神奈川県の西部を流れる「文命用水」は80年前の1932年に造られた農業用水路だ。この用水路の水門に小型の水車を設置して10kWの小水力発電が始まった。落差がわずか1.3メートルの水流を有効に生かすため、流入と流出の両方のエネルギーで回転する水車を採用した。

» 2013年03月22日 11時00分 公開
[石田雅也,スマートジャパン]

 「文命用水」で始まった小水力発電は神奈川県内で初めて、再生可能エネルギーの固定価格買取制度の設備として認定された。神奈川県が推進中の「かながわスマートエネルギー構想」の一環で取り組んでいるプロジェクトで、2014年3月まで実証実験を続ける。

 発電機を設置した場所は文命用水の水門の部分で、発電に生かせる水流の有効落差は1.3メートルである。この水門を流れる毎秒1.3立方メートルの水量で10kWの発電を可能にした。年間の発電量は3万5000kWhを見込み、一般家庭で10世帯分の電力使用量に相当する。

図1 農業用水路に設置した発電機の水車。出典:神奈川県県西地域県政総合センター

 落差が小さい水流を最大限にエネルギーとして取り込むために、「垂直2軸クロスフロー水車」を採用した点が特徴だ。垂直方向に軸がある円筒形の羽根車を2つ組み合わせた構造になっている(図1)。

 水門に入ってくる水は集水板を使って有効落差を大きくしたうえで、2つの羽根車に取り込まれる。クロスフロー方式の羽根車では水が内部を交差して流れるようになっていて、流入時に加えて流出時にも羽根車を回転させるエネルギーが生じる(図2)。この作用によって発電量を大きくすることができる。幅が狭くて落差の小さい用水路に適した方法である。

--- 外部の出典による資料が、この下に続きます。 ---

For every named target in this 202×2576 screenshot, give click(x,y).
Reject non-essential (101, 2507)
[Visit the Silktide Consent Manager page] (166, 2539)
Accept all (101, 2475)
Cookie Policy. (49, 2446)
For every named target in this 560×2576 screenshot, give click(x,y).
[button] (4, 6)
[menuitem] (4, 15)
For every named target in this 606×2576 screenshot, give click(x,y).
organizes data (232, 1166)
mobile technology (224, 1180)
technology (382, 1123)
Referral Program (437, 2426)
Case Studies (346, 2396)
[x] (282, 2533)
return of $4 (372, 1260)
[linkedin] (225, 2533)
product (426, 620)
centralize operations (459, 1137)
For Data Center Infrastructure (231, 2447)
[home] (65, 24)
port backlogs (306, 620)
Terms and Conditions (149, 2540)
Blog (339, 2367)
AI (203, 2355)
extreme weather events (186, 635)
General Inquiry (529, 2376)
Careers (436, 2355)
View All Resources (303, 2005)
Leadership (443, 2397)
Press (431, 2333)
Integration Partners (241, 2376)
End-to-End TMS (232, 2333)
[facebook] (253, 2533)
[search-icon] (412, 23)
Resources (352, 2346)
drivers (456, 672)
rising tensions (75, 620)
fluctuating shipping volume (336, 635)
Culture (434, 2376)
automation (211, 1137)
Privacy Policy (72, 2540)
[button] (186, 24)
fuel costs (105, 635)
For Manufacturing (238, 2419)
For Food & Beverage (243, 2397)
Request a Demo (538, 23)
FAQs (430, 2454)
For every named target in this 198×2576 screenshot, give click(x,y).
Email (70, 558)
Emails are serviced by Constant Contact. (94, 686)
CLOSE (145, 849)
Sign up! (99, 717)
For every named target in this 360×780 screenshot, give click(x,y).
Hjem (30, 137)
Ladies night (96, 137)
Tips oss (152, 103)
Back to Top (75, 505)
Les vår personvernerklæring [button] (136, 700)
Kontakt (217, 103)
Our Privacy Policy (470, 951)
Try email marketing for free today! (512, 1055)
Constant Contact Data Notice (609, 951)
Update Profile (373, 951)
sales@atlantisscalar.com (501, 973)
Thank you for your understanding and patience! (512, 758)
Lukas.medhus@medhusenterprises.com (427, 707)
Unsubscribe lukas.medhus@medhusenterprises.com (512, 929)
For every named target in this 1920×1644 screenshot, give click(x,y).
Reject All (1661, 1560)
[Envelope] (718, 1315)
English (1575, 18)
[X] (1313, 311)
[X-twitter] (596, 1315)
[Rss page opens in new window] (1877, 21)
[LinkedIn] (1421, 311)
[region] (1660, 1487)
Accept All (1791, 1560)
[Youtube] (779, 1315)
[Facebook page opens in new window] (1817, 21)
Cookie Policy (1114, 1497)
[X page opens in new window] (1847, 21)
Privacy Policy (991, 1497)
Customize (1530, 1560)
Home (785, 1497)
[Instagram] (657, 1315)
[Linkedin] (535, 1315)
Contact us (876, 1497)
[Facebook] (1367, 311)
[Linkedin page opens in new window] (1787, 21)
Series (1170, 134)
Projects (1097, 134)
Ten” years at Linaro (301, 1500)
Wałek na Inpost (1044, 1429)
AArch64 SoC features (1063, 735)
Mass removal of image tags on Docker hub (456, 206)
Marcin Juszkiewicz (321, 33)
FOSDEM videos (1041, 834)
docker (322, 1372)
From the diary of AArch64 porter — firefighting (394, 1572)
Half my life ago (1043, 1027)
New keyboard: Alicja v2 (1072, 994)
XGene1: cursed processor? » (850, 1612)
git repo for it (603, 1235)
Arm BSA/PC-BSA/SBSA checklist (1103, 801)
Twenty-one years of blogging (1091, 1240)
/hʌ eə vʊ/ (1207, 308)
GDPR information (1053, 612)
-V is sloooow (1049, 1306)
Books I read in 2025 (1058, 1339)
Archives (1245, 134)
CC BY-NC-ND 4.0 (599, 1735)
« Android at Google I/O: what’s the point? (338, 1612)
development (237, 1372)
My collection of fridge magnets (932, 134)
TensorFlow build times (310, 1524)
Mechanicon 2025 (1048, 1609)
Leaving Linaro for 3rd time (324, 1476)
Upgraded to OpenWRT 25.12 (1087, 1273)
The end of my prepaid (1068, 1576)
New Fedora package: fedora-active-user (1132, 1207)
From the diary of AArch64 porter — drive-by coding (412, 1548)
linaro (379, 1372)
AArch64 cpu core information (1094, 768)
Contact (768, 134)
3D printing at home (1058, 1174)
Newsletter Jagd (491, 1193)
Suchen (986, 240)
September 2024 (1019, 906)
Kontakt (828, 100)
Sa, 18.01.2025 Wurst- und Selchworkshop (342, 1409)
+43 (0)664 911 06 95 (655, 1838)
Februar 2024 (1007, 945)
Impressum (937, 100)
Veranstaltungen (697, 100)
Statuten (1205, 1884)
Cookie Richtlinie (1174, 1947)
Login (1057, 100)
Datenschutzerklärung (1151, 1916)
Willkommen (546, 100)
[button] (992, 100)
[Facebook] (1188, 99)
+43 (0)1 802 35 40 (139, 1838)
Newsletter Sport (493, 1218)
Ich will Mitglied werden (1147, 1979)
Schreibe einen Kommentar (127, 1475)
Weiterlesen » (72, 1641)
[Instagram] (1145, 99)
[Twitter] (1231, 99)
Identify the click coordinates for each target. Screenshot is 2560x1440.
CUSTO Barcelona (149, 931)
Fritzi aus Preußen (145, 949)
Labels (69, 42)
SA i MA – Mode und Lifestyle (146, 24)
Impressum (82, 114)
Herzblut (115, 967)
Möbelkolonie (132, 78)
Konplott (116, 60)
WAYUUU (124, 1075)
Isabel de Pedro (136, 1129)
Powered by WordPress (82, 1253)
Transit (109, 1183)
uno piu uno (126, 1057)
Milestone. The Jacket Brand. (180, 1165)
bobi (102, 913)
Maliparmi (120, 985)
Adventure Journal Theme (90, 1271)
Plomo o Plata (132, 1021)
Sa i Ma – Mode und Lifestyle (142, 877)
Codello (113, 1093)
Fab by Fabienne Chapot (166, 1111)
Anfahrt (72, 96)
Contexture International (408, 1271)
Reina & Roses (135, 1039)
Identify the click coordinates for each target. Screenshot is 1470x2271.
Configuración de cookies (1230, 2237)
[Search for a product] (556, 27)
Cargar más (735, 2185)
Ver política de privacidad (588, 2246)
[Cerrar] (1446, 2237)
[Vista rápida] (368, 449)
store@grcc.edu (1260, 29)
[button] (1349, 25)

図2 「垂直2軸クロスフロー水車」の水の流れ方。出典:神奈川県県西地域県政総合センター

 文命用水で発電した電力は固定価格買取制度で売電して県の収入につなげる一方、実証実験の成果を公表して県内の各地域に小水力発電を広める狙いがある。実証実験が終了した後も発電を継続する予定だ。年間の売電収入は120万円程度になる。